AIM ::
Print all of the records below verbatim, line for line.

WORKING DATA ::
════════
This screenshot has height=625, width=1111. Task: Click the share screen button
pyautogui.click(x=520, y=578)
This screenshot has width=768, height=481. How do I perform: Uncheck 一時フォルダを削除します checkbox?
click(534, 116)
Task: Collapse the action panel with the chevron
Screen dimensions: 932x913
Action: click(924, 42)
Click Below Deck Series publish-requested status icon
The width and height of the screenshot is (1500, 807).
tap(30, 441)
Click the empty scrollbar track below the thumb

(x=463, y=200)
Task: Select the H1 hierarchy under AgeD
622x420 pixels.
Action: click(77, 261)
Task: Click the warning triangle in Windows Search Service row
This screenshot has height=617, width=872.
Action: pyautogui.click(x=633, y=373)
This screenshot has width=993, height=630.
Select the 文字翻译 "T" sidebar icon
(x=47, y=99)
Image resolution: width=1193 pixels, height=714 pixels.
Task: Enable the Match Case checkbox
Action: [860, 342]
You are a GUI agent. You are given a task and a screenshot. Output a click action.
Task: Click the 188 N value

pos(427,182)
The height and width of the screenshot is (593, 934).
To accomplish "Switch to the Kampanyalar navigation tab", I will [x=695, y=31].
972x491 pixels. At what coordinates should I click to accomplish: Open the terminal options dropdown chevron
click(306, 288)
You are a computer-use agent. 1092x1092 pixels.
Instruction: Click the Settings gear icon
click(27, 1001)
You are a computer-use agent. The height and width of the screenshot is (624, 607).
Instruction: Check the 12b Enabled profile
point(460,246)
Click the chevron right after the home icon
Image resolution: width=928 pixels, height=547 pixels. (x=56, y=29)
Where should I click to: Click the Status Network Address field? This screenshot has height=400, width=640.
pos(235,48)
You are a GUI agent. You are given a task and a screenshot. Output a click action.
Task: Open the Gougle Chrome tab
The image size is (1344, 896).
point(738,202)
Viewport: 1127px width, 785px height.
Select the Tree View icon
════════
WRITTEN ANSWER ::
This screenshot has height=625, width=1111. Task: Click the share screen button
pyautogui.click(x=520, y=578)
This screenshot has width=768, height=481. How do I perform: Uncheck 一時フォルダを削除します checkbox?
click(534, 116)
Task: Collapse the action panel with the chevron
Screen dimensions: 932x913
Action: click(924, 42)
Click Below Deck Series publish-requested status icon
The width and height of the screenshot is (1500, 807).
tap(30, 441)
Click the empty scrollbar track below the thumb

(x=463, y=200)
Task: Select the H1 hierarchy under AgeD
622x420 pixels.
Action: click(77, 261)
Task: Click the warning triangle in Windows Search Service row
This screenshot has height=617, width=872.
Action: pyautogui.click(x=633, y=373)
This screenshot has width=993, height=630.
Select the 文字翻译 "T" sidebar icon
(x=47, y=99)
Image resolution: width=1193 pixels, height=714 pixels.
Task: Enable the Match Case checkbox
Action: [860, 342]
You are a GUI agent. You are given a task and a screenshot. Output a click action.
Task: Click the 188 N value

pos(427,182)
The height and width of the screenshot is (593, 934).
To accomplish "Switch to the Kampanyalar navigation tab", I will [x=695, y=31].
972x491 pixels. At what coordinates should I click to accomplish: Open the terminal options dropdown chevron
click(306, 288)
You are a computer-use agent. 1092x1092 pixels.
Instruction: Click the Settings gear icon
click(27, 1001)
You are a computer-use agent. The height and width of the screenshot is (624, 607).
Instruction: Check the 12b Enabled profile
point(460,246)
Click the chevron right after the home icon
Image resolution: width=928 pixels, height=547 pixels. (x=56, y=29)
Where should I click to: Click the Status Network Address field? This screenshot has height=400, width=640.
pos(235,48)
You are a GUI agent. You are given a task and a screenshot. Output a click action.
Task: Open the Gougle Chrome tab
The image size is (1344, 896).
point(738,202)
Viewport: 1127px width, 785px height.
Select the Tree View icon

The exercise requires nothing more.